I have a question which was brought to me by a non-Catholic, and had no real answer.

I understand where the basis for going to confession comes from. Jesus told the Apostles that whoever sins they forgive are forgiven and whichever they retain are retained. I get that. But where does the idea of reciting prayers come from? Why I have to recite X number of prayers to be forgiven? For instance, he didn’t see, and now I’m having trouble seeing how reciting the Lord’s Prayer and a Hail Mary undoes my sins.

The prayers are usually “assigned” as penance. They don’t undo the sins. The reason is two-fold.

  1. Spending time in prayer recalls your mind to your contrition and reminds you to be thankful for forgiveness. Giving up a small amount of time to pray is a tiny sacrifice that demonstrates atonement for the sin. Sacrifice for attonment is a very old biblical concept.

  2. It’s a head start on working off your time in purgatory for the temporal effects of sin.

But an assigned penance doesn’t always involve recited prayers. Sometimes the penitent is assigned a penance of doing a good deed, reading some spiritual book, spending time in adoration, etc.

When you leave Confession your sins are already forgiven. You are given prayers or something else to do as penance. If you break a window while playing baseball the owner may forgive you for breaking the window (like Jesus forgives you for sinning) but you still have to pay to replace the window. The sin is forgiven but temporal debt must be paid. This is why souls are in Purgatory. Even if they are clean of sin God’s Justice demands that all the temporal debt be paid, be it in Purgatory or by doing penance while still alive. So saying the prayers doesn’t undo the sin, it helps pay retribution to God’s Justice.

Yes, but you seem to be missing the point of what the Sacrament of Reconciliation is. It’s not just “confession”…

I translate from the Spanish book “La Confirmacion” (RCIA) by Fr. Ricardo Fernandez:

The authority to forgive sins that the Church has is judicial: that is, the power conferred by Christ to the Apostles and their successors implies a true judicial act: there is a judge, there is someone being judged, and there is a guilt. A judgment takes place, a sentence is pronounced and a penalty is imposed.

This means that when the priest gives the forgiveness, he is not doing so as if he “declared that the sins are forgiven, but as a judicial act in which the sentence is pronounced by he himself as the judge” (Council of Trent cf. Dz 902)

The acts of the penitent: contrition, confession, and satisfaction.

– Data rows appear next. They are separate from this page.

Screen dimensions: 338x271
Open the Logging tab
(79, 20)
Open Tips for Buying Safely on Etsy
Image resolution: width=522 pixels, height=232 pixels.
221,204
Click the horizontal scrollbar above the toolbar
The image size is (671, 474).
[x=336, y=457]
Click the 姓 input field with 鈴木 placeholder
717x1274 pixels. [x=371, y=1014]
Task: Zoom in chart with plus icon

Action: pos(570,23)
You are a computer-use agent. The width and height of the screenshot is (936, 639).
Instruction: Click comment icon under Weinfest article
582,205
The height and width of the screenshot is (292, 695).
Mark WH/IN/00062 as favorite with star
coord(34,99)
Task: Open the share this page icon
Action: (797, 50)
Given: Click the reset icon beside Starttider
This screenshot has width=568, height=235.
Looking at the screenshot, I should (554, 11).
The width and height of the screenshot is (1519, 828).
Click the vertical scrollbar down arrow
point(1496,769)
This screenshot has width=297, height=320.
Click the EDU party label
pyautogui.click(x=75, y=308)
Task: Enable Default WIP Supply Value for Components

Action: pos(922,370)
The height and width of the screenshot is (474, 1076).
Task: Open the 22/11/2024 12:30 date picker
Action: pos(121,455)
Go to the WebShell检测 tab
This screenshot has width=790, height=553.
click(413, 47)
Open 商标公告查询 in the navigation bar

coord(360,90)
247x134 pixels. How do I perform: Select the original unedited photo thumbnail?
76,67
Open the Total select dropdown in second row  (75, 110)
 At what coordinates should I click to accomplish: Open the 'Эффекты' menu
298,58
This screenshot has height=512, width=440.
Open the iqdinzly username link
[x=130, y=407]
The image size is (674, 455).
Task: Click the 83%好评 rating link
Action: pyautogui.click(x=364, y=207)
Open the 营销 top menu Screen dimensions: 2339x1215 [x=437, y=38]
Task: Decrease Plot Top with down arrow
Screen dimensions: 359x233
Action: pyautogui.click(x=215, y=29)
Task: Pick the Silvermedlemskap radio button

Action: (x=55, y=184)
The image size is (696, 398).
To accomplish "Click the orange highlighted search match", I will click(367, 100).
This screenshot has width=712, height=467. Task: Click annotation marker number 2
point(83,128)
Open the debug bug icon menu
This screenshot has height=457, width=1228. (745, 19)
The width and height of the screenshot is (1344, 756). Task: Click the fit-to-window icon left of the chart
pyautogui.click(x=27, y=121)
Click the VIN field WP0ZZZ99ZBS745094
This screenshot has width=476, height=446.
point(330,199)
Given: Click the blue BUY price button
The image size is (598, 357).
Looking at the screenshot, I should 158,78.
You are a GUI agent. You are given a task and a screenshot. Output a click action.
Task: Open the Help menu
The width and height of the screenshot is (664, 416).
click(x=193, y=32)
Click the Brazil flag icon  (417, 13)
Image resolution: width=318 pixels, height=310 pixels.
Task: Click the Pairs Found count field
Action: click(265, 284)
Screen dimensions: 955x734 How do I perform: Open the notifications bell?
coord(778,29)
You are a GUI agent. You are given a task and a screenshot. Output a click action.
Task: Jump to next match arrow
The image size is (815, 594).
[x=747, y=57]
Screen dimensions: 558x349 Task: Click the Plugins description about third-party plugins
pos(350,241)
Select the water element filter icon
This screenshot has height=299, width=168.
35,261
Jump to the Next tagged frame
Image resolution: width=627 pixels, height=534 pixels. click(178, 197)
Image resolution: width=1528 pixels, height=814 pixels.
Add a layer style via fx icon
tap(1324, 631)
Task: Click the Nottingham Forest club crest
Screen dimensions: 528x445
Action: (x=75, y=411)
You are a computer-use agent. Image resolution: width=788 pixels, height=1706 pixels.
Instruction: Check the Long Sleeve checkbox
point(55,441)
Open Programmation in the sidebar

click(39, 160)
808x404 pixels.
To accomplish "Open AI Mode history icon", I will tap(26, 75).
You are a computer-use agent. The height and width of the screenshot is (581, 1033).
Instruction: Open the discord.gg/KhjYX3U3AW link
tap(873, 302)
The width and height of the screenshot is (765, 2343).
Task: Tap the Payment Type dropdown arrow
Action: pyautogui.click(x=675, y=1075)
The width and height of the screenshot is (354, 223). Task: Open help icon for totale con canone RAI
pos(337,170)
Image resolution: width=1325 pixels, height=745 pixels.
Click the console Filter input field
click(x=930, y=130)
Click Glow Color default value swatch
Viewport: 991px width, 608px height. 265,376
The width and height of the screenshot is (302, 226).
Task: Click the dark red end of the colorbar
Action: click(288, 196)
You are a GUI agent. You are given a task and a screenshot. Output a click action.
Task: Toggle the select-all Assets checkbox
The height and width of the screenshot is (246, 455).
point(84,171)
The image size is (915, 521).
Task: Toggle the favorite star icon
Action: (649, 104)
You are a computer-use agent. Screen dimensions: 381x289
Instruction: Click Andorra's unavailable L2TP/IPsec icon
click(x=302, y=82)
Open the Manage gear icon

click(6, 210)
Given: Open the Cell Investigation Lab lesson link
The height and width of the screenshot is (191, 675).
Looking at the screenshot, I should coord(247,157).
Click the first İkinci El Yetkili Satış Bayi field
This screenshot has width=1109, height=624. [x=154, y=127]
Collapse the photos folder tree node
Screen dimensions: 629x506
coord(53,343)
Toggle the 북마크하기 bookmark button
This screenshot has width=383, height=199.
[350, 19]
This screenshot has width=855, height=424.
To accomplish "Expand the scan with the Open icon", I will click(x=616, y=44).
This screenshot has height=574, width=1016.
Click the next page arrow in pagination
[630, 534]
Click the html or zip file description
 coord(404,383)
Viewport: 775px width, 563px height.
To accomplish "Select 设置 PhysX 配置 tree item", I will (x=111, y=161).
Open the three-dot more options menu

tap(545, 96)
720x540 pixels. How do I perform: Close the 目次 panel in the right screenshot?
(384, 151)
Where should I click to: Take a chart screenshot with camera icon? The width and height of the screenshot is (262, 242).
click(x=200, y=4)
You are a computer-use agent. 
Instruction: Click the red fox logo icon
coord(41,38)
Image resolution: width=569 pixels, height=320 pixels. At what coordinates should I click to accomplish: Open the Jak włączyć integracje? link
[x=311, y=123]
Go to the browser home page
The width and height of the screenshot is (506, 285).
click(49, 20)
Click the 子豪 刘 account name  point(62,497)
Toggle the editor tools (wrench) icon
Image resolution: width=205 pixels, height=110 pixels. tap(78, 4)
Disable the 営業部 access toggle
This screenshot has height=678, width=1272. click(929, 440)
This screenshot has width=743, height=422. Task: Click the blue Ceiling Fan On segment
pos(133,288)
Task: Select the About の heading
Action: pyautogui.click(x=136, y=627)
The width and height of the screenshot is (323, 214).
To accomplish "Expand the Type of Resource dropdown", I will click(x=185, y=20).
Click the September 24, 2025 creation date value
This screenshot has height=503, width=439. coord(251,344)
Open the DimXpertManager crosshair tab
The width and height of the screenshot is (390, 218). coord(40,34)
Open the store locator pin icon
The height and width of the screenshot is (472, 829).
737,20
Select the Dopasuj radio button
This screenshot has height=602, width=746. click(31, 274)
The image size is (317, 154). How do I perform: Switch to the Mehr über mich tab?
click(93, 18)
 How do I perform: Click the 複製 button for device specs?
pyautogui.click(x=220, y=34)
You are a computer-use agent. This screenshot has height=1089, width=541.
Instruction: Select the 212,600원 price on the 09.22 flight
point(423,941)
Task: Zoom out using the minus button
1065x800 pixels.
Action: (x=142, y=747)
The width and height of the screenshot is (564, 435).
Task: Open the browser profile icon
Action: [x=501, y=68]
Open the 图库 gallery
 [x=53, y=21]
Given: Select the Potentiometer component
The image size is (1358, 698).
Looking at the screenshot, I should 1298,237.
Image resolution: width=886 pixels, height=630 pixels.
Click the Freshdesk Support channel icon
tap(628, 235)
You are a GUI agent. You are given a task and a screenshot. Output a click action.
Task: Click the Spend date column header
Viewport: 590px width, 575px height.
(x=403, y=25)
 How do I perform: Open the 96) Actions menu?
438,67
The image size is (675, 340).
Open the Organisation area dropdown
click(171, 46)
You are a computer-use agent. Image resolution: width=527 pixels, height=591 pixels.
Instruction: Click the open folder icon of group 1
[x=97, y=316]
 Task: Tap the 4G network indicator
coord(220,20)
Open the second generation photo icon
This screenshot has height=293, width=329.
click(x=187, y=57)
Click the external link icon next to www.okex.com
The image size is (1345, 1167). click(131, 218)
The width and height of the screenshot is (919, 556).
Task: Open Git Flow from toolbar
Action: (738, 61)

Satisfaction is the final act of the sacramental sign, that in many places is called precisely penance. It is a sign of the compromise that the man takes to begin a new life

…being difficult that the dispositions be so perfect as suppressing all temporal penalty, the confessor imposes a penance that helps attenuating this penalty. It belongs to the substance of the dispositions (of the penitent) to accept the satisfaction imposed by the confessor in order to repay the divine justice; these works acquire supernatural value, because they are inserted within the effectiveness of the sacrament.